The More Things Change | Issue 03
11 March - 17 March
12 March, 1894: In the small and otherwise unassuming city of Vicksburg, Mississippi, Coca-Cola was bottled and sold for the first time. It had originally enjoyed a career as a coca wine, and then as a medicinal elixir after it was made non-alcoholic due to Prohibition, reportedly used to treat ailments like headache, nausea, and morphine addiction. Called “habit-forming” and “deleterious” for its caffeine content, it is now one of the most recognisably advertised products in the world, and is available everywhere except Cuba and North Korea. The Coca-Cola Company is even known to change its traditional red-themed advertising to fit into any niche: there is an Argentinian football club called Boca Juniors whose rivals, River Plate, play in red and white, and so the stadium in La Boca is one of only a few places in the world where Coke is advertised in black and silver. (I walked through La Boca with someone who was wearing a red-and-white scarf, and we only got out intact because we were obviously tourists. They take these things very seriously.)
14 March, 1942: Penicillin was first used to successfully save a patient’s life, which was not bad for a drug that Alexander Fleming discovered by accident when he left a Petri dish open. Other scientists had previously noticed the antibacterial properties of some moulds, but it was luck and terrible lab procedure that got Fleming the Nobel Prize in the end. Penicillin was the first effective treatment available for syphilis, among other things, and some US researchers proceeded to do some incredibly unethical experiments with it. One of these was conducted in Guatemala because it wouldn’t have been allowed in the States, and another was apparently done for “the glory of science,” which Fleming probably did not have in mind when he left a staphylococcal plate culture out.

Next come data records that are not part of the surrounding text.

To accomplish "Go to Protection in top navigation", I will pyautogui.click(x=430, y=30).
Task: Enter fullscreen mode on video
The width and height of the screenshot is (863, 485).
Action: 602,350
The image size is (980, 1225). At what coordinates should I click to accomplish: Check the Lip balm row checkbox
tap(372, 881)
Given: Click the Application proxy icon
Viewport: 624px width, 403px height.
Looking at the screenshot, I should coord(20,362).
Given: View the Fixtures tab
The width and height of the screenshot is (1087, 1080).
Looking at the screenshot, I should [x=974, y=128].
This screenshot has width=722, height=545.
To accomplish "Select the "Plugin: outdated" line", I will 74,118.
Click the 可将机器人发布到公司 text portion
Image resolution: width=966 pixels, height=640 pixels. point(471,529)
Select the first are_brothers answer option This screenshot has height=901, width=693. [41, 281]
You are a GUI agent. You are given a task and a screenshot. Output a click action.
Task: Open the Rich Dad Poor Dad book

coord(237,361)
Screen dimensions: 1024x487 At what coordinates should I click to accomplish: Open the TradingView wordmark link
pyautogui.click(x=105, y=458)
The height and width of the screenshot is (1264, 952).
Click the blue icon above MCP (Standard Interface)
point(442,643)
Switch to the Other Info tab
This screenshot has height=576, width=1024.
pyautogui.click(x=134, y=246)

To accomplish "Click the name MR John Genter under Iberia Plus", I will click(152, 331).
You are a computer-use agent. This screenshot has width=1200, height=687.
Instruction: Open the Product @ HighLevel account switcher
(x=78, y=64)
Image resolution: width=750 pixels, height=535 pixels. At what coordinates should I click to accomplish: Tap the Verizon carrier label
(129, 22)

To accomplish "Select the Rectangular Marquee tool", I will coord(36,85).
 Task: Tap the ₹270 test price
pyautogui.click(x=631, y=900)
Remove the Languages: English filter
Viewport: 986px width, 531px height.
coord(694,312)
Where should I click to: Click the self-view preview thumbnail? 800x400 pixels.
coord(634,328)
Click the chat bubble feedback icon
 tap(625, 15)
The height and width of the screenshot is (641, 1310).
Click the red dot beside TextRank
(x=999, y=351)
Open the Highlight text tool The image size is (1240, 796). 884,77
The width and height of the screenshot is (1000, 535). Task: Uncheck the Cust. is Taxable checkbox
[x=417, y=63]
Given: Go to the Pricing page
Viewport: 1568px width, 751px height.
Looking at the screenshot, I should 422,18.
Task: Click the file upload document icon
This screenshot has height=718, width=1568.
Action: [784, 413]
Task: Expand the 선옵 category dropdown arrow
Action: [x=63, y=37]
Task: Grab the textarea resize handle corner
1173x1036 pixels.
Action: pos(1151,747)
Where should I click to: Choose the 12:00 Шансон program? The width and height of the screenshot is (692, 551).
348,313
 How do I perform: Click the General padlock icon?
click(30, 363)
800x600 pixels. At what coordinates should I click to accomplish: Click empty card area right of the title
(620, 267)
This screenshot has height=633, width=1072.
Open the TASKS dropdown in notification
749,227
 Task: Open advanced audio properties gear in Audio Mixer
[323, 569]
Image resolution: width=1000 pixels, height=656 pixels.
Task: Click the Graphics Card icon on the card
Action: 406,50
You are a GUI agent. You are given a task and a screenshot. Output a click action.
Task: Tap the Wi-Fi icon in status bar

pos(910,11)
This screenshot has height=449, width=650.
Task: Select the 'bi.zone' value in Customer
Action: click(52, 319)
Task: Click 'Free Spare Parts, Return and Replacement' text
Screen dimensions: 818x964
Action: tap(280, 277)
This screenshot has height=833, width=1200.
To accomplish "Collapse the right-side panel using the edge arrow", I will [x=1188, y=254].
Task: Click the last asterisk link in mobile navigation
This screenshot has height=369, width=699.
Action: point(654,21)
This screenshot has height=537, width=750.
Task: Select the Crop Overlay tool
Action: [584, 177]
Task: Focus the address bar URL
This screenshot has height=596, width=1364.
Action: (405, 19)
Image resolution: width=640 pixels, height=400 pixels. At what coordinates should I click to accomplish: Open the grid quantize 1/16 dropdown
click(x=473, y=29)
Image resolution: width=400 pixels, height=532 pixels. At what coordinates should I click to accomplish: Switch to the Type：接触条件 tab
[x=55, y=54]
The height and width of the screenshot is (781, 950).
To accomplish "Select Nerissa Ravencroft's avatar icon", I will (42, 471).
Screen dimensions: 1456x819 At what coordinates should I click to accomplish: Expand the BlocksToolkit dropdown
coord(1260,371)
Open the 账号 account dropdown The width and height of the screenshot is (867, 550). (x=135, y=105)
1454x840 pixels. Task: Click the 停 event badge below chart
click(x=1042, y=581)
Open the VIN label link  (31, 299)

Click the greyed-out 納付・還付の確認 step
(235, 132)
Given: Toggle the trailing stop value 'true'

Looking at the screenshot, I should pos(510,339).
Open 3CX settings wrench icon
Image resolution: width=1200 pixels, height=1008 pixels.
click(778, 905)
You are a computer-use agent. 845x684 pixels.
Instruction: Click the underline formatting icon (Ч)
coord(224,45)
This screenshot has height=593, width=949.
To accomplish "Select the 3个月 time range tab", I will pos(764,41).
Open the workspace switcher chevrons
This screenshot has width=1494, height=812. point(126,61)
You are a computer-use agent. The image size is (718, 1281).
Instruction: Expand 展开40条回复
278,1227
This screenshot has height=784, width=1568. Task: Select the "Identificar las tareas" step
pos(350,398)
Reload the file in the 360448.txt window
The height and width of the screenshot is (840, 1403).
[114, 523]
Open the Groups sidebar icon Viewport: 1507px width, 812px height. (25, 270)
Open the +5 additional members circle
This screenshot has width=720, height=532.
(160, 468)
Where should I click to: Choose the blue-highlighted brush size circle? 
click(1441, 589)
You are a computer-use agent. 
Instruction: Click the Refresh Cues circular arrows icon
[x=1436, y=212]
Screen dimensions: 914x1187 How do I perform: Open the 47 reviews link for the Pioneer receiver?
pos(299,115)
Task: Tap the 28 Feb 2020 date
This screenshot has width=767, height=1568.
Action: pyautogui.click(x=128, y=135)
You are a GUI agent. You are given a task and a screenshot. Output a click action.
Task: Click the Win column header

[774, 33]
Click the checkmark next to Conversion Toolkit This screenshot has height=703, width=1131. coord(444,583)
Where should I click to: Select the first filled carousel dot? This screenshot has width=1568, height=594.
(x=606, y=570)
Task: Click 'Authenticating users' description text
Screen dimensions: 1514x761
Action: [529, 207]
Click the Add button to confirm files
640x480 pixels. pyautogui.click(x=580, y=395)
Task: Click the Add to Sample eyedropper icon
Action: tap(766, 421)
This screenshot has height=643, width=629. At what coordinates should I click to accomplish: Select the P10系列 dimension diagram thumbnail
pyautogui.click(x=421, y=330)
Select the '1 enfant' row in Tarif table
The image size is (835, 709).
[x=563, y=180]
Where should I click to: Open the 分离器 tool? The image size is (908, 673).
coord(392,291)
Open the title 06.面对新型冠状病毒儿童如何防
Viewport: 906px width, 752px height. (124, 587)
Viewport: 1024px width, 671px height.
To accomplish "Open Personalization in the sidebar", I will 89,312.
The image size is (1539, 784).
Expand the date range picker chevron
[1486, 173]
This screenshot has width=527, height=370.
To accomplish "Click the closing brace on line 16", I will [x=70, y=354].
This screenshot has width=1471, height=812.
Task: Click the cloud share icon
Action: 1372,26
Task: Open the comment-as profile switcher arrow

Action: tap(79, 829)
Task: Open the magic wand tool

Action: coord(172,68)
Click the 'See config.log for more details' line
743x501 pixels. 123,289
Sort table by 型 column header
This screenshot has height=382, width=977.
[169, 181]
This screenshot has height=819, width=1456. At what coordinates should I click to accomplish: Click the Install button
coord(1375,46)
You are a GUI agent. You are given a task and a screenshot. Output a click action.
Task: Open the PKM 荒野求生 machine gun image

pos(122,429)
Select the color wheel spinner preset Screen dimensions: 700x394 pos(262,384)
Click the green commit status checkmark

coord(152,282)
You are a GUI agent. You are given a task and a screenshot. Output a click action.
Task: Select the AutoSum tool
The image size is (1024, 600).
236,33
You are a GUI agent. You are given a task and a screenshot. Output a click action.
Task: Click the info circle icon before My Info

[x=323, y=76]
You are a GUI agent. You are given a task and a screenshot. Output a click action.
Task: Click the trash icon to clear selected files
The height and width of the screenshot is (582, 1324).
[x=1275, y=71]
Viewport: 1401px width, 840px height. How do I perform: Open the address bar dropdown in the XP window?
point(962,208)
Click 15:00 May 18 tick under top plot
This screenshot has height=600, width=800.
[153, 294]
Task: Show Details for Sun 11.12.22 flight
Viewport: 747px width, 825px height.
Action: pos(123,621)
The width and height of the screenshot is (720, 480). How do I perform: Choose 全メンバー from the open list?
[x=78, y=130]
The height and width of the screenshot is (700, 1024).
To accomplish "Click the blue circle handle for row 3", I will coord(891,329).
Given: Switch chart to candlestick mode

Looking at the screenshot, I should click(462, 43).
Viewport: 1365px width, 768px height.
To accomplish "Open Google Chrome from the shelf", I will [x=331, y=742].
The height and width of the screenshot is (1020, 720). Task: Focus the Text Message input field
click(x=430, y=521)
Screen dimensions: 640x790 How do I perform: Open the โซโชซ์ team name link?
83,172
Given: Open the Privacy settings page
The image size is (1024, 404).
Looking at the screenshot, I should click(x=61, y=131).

15 March, 1985: The now-defunct Symbolics Computer Corporation registered the first ever domain name, symbolics.com. The website now consists of an extensive infographic about the Internet, which claims that the domain changed hands for an “undisclosed sum.” This suggests that it was either enough to be on the list of the most expensive domain names ever, or it was a tiny amount in comparison and the investors just want to keep up a sense of mystery. Given that the two most expensive domains sold for $16 million and $14 million (insure.com and sex.com, respectively), the latter may be likely. The domain name has since given rise to such phenomena as domain hacking and typosquatting, which are about as nefarious as they sound.